Your objective:
Could you return all of the records exactly as they stand?

Records provided:
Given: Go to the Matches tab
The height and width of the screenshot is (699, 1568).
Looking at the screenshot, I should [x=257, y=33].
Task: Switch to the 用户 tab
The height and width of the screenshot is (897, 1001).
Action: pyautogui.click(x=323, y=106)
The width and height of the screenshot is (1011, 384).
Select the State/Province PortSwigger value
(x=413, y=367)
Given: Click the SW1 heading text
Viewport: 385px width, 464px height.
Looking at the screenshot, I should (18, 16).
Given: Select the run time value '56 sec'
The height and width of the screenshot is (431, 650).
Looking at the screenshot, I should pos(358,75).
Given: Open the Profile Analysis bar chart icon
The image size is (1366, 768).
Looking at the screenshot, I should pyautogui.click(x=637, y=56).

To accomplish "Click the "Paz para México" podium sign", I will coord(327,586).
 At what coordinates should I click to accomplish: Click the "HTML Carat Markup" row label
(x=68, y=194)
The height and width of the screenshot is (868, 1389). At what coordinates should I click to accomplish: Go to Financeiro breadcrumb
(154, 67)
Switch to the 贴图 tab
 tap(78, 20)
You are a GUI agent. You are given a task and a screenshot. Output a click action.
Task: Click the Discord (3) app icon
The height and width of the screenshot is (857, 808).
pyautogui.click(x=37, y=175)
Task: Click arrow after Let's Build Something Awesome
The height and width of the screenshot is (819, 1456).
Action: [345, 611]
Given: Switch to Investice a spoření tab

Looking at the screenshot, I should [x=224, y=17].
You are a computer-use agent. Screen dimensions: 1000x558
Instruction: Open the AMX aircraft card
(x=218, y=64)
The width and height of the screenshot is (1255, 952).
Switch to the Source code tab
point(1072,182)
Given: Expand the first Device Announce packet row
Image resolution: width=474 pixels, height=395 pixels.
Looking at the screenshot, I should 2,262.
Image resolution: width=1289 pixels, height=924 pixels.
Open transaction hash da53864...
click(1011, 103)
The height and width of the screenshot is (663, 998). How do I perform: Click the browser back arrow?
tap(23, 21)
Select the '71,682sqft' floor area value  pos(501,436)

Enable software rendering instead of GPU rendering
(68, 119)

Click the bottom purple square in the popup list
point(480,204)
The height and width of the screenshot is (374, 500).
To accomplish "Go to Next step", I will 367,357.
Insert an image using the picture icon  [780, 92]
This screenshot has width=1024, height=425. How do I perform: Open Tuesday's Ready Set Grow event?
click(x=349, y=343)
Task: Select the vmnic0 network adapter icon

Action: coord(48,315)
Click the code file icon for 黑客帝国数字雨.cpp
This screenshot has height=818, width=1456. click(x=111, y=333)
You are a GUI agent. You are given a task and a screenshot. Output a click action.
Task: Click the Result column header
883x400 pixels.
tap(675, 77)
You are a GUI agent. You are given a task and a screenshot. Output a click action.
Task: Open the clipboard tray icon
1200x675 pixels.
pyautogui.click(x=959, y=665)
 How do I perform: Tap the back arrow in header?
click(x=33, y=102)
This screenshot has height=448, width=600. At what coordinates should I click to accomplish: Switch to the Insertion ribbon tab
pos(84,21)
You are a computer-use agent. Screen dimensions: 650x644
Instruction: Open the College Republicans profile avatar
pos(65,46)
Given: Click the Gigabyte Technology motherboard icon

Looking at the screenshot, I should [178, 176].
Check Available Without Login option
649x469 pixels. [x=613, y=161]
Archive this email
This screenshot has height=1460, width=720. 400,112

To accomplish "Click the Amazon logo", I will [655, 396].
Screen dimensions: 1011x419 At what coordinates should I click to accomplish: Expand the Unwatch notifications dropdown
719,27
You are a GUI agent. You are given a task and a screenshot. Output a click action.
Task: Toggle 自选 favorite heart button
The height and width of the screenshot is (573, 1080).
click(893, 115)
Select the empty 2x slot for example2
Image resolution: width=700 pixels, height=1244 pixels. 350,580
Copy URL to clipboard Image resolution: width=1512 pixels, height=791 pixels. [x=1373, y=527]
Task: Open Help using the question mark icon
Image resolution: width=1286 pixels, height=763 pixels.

Solution for this task:
Given: Go to the Matches tab
The height and width of the screenshot is (699, 1568).
Looking at the screenshot, I should [x=257, y=33].
Task: Switch to the 用户 tab
The height and width of the screenshot is (897, 1001).
Action: pyautogui.click(x=323, y=106)
The width and height of the screenshot is (1011, 384).
Select the State/Province PortSwigger value
(x=413, y=367)
Given: Click the SW1 heading text
Viewport: 385px width, 464px height.
Looking at the screenshot, I should (18, 16).
Given: Select the run time value '56 sec'
The height and width of the screenshot is (431, 650).
Looking at the screenshot, I should pos(358,75).
Given: Open the Profile Analysis bar chart icon
The image size is (1366, 768).
Looking at the screenshot, I should pyautogui.click(x=637, y=56).

To accomplish "Click the "Paz para México" podium sign", I will coord(327,586).
 At what coordinates should I click to accomplish: Click the "HTML Carat Markup" row label
(x=68, y=194)
The height and width of the screenshot is (868, 1389). At what coordinates should I click to accomplish: Go to Financeiro breadcrumb
(154, 67)
Switch to the 贴图 tab
 tap(78, 20)
You are a GUI agent. You are given a task and a screenshot. Output a click action.
Task: Click the Discord (3) app icon
The height and width of the screenshot is (857, 808).
pyautogui.click(x=37, y=175)
Task: Click arrow after Let's Build Something Awesome
The height and width of the screenshot is (819, 1456).
Action: [345, 611]
Given: Switch to Investice a spoření tab

Looking at the screenshot, I should [x=224, y=17].
You are a computer-use agent. Screen dimensions: 1000x558
Instruction: Open the AMX aircraft card
(x=218, y=64)
The width and height of the screenshot is (1255, 952).
Switch to the Source code tab
point(1072,182)
Given: Expand the first Device Announce packet row
Image resolution: width=474 pixels, height=395 pixels.
Looking at the screenshot, I should 2,262.
Image resolution: width=1289 pixels, height=924 pixels.
Open transaction hash da53864...
click(1011, 103)
The height and width of the screenshot is (663, 998). How do I perform: Click the browser back arrow?
tap(23, 21)
Select the '71,682sqft' floor area value  pos(501,436)

Enable software rendering instead of GPU rendering
(68, 119)

Click the bottom purple square in the popup list
point(480,204)
The height and width of the screenshot is (374, 500).
To accomplish "Go to Next step", I will 367,357.
Insert an image using the picture icon  [780, 92]
This screenshot has width=1024, height=425. How do I perform: Open Tuesday's Ready Set Grow event?
click(x=349, y=343)
Task: Select the vmnic0 network adapter icon

Action: coord(48,315)
Click the code file icon for 黑客帝国数字雨.cpp
This screenshot has height=818, width=1456. click(x=111, y=333)
You are a GUI agent. You are given a task and a screenshot. Output a click action.
Task: Click the Result column header
883x400 pixels.
tap(675, 77)
You are a GUI agent. You are given a task and a screenshot. Output a click action.
Task: Open the clipboard tray icon
1200x675 pixels.
pyautogui.click(x=959, y=665)
 How do I perform: Tap the back arrow in header?
click(x=33, y=102)
This screenshot has height=448, width=600. At what coordinates should I click to accomplish: Switch to the Insertion ribbon tab
pos(84,21)
You are a computer-use agent. Screen dimensions: 650x644
Instruction: Open the College Republicans profile avatar
pos(65,46)
Given: Click the Gigabyte Technology motherboard icon

Looking at the screenshot, I should [178, 176].
Check Available Without Login option
649x469 pixels. [x=613, y=161]
Archive this email
This screenshot has height=1460, width=720. 400,112

To accomplish "Click the Amazon logo", I will [655, 396].
Screen dimensions: 1011x419 At what coordinates should I click to accomplish: Expand the Unwatch notifications dropdown
719,27
You are a GUI agent. You are given a task and a screenshot. Output a click action.
Task: Toggle 自选 favorite heart button
The height and width of the screenshot is (573, 1080).
click(893, 115)
Select the empty 2x slot for example2
Image resolution: width=700 pixels, height=1244 pixels. 350,580
Copy URL to clipboard Image resolution: width=1512 pixels, height=791 pixels. [x=1373, y=527]
Task: Open Help using the question mark icon
Image resolution: width=1286 pixels, height=763 pixels.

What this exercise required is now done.